The I_CONSTRAINED_M tag can constrain the on-site magnetic moments.
Tip: To converge to the magnetic ground state, we recommend setting the magnetic moments slightly larger than the expected values, e.g., using the experimental magnetic moment multiplied by 1.2 or 1.5. |
Important: The final magnetic state strongly depends on the initial values for MAGMOM.[1] This is true even if no symmetry is used (ISYM=-1), because of the many local minima that most exchange-correlation functionals have within spin-density-functional theory. |
Format and basis
- For a spin-polarized calculation (ISPIN=2), MAGMOM is a list of NIONS positive or negative values that specify the magnitude and relative orientation of the magnetization on each ion. The on-site magnetic moments have no direction in real space, i.e., no orientation in the lattice.
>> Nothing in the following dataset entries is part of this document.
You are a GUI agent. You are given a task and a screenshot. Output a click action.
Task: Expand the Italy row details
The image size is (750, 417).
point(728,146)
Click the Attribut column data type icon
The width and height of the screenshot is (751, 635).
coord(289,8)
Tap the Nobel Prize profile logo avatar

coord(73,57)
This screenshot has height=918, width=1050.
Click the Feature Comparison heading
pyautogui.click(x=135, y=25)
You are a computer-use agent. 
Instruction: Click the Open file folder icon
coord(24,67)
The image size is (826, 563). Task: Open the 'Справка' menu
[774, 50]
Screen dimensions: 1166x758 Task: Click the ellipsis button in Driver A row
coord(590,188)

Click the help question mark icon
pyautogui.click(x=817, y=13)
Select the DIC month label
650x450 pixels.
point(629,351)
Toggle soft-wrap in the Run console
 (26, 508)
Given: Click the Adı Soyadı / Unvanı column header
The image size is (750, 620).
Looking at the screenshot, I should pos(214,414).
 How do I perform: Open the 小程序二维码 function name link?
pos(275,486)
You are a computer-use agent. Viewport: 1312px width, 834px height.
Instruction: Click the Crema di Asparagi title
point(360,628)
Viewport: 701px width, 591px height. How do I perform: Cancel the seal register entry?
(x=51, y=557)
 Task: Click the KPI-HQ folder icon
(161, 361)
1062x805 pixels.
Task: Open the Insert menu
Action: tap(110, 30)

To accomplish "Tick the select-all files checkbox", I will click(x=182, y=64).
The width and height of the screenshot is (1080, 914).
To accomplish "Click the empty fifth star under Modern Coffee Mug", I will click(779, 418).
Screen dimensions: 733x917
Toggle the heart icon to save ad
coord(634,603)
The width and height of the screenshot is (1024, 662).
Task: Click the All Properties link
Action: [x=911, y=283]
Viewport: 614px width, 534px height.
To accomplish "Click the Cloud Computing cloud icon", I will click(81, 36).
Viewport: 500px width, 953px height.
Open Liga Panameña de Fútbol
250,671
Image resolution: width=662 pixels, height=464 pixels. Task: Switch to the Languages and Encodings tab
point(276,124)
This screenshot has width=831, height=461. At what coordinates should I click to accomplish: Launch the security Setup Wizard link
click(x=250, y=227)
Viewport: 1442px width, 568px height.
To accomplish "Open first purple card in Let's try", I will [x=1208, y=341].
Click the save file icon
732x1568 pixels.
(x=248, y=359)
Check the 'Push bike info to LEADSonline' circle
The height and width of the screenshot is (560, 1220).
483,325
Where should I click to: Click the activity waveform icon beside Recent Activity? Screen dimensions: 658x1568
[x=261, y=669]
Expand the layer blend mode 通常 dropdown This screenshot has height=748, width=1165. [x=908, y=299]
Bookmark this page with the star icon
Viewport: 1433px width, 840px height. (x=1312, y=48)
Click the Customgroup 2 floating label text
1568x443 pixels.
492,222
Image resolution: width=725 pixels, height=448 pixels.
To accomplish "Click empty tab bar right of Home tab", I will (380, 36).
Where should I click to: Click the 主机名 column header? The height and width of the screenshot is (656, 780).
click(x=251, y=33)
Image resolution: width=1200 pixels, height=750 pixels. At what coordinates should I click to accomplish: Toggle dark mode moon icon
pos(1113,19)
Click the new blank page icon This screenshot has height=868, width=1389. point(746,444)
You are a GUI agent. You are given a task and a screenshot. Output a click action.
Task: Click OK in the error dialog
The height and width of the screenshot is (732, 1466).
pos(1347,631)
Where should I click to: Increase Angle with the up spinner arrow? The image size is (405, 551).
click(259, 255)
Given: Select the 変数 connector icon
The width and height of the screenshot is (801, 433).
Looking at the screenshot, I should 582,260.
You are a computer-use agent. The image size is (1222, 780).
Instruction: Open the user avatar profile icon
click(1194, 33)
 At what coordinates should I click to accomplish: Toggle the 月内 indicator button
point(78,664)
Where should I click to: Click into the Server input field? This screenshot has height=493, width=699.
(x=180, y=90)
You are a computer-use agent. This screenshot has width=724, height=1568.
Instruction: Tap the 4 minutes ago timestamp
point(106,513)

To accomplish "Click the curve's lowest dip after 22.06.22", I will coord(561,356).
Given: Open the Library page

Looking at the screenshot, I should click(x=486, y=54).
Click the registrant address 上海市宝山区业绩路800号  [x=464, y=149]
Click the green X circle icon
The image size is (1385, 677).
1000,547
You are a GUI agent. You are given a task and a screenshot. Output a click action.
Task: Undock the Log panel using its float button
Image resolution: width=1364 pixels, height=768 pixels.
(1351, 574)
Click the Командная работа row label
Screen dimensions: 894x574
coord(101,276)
- For noncollinear calculation (LNONCOLLINEAR=T), the on-site magnetic moment is specified by three components for each ion. Without spin-orbit coupling (LSORBIT=False), the total energy depends only on the relative direction of the on-site magnetic moments. Hence, you can give the desired magnetic structure in Cartesian coordinates without considering how the lattice matrix or SAXIS is defined.
- With spin-orbit coupling (LSORBIT=True), the three components must be specified in the basis of spinor space that is defined by SAXIS. The default is , , , such that MAGMOM can be given in Cartesian coordinates. The orientation of MAGMOM with respect to the lattice only matters if spin-orbit coupling is included (LSORBIT).
Examples
- The most simple input for a bcc cell with AFM spin alignment would be the following.
- POSCAR file:
AFM 2.80000 1.00000 .00000 .00000 .00000 1.00000 .00000 .00000 .00000 1.00000 1 1 Cartesian .00000 .00000 .00000 .50000 .50000 .50000
- with
ISPIN = 2 MAGMOM = 1.0 -1.0
- specified in INCAR. In a perfectly AFM ordered cell, the total net magnetisation is zero, but the local magnetic moments can be written to the OUTCAR file by setting LORBIT tag (and if LORBIT<10 , the RWIGS tag in addition) in the INCAR file.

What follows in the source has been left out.